In therapy sessions, I often hear clients speak about how others make them feel and how outraged or upset they are by this. Others, may be, their partners, children, family members, friends, colleagues or managers.
We seem to have this idea that others have control over our emotions and that others can make us feel in certain ways. Actually, we have absolute control over our emotions and we can choose whether we allow others to make us feel a certain way or not. You can either choose to allow other people’s behaviour to affect you or choose to let it go.
Letting it go comes with the idea that we are then condoning the other person’s behaviour. This is not true and serves to keep us in the emotional trap. We are letting go for ourselves and not the other person. We are choosing to not allow the other person’s behaviour to affect our emotions. This shifts the power back to us.
The realisation of us being in control of our emotions tends to be very useful in us being calmer and not letting our emotions spill over. When we recognise that we have the power we are then able to choose what we allow to affect us and what we don’t.
Some tools to manage your emotions better:
- Change comes with awareness. Become aware of your bodily sensations which give us clues to how we are feeling. Help yourself through this. Breathe deeply if that helps or walk away. Slowly count to 10 and then establish if you are feeling the same, with the same amount of intensity.
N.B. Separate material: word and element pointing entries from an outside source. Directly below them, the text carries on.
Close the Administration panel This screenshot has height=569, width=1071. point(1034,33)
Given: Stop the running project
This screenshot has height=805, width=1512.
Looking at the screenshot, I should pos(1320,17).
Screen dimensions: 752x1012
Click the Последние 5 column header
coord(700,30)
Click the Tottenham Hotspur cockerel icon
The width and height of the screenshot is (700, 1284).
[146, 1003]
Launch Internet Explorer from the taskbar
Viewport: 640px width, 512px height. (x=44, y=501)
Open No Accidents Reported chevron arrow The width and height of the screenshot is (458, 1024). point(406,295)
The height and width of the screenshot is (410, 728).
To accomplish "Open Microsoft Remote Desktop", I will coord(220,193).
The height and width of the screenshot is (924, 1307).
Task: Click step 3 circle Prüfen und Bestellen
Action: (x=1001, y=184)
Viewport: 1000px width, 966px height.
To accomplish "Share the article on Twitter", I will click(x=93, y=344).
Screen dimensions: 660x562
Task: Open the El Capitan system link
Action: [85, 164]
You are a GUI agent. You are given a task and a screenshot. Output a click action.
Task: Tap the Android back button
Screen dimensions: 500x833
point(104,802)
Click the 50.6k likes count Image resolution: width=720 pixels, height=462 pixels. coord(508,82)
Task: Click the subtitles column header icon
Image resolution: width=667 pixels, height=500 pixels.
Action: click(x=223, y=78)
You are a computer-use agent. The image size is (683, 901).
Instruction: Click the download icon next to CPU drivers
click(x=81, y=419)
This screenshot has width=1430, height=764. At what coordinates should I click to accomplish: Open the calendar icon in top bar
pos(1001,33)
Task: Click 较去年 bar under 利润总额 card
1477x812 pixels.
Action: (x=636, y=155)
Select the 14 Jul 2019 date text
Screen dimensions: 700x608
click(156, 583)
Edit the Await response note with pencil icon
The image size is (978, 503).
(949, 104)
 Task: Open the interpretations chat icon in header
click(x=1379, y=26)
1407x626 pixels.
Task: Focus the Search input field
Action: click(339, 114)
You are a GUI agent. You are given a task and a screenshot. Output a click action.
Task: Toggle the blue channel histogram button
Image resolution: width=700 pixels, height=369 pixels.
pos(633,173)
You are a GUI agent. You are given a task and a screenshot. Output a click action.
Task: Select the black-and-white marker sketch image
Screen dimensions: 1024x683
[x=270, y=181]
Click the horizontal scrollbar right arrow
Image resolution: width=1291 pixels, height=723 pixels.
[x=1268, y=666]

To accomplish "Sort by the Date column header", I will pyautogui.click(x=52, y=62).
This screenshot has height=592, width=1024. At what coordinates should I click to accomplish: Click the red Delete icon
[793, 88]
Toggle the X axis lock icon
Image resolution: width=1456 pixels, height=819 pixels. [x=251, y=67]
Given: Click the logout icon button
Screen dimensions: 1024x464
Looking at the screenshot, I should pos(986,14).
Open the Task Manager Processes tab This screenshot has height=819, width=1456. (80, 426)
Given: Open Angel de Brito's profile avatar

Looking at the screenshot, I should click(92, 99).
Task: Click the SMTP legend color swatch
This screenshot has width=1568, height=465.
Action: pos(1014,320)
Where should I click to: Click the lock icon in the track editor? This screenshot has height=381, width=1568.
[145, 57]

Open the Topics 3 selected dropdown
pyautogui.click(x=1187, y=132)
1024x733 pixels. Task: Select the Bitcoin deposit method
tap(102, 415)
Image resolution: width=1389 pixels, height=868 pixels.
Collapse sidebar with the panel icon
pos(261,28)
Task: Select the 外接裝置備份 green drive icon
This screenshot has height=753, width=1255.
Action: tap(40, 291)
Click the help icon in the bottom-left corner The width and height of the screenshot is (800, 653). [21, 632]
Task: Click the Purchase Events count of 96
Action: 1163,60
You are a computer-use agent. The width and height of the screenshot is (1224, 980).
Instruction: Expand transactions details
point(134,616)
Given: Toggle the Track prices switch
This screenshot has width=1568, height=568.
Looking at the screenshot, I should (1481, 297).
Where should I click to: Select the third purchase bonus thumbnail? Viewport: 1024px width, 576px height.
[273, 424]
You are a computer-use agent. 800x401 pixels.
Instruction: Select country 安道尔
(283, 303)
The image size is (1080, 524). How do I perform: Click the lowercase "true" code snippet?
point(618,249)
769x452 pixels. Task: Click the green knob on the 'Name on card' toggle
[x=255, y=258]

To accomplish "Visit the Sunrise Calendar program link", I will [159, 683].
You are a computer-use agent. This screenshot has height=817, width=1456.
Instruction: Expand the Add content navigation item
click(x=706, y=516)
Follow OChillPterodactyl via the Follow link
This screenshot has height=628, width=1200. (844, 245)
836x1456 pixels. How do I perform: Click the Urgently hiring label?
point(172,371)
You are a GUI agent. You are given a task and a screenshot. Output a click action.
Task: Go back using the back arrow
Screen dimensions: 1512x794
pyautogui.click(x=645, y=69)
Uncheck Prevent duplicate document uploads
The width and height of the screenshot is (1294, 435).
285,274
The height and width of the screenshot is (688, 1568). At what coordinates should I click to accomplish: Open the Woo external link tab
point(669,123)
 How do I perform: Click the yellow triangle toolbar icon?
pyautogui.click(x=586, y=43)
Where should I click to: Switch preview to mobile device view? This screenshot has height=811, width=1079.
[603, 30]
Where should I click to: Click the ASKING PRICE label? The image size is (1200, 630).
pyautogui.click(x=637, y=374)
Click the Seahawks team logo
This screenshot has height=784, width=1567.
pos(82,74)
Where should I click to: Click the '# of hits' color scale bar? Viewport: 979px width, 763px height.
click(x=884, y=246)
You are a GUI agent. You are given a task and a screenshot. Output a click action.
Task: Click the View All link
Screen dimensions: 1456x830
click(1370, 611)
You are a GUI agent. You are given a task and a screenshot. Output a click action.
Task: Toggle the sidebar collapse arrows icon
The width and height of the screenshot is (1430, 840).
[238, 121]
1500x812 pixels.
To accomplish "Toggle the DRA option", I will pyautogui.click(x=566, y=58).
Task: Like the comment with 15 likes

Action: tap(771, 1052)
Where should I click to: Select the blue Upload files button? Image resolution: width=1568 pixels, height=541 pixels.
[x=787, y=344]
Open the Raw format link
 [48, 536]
- Practice, practice, practice. You are not meant to get it right all of the time. Being in control of your emotions means that you choose when you want to react and how, so that you are content that you managed the situation well.
- Become aware of the ‘trigger people’ in your life. Some people will affect our emotions much more than others. Become aware of who these people are for you. When you are in contact with these people be very aware of your emotions.
- Remember you are allowed to have a host of emotions and they are all important and needed. Allow yourself time and space to deal with each emotion you may experience.
- Finally, self-care will always steer you in the right direction. Practice self-care regularly.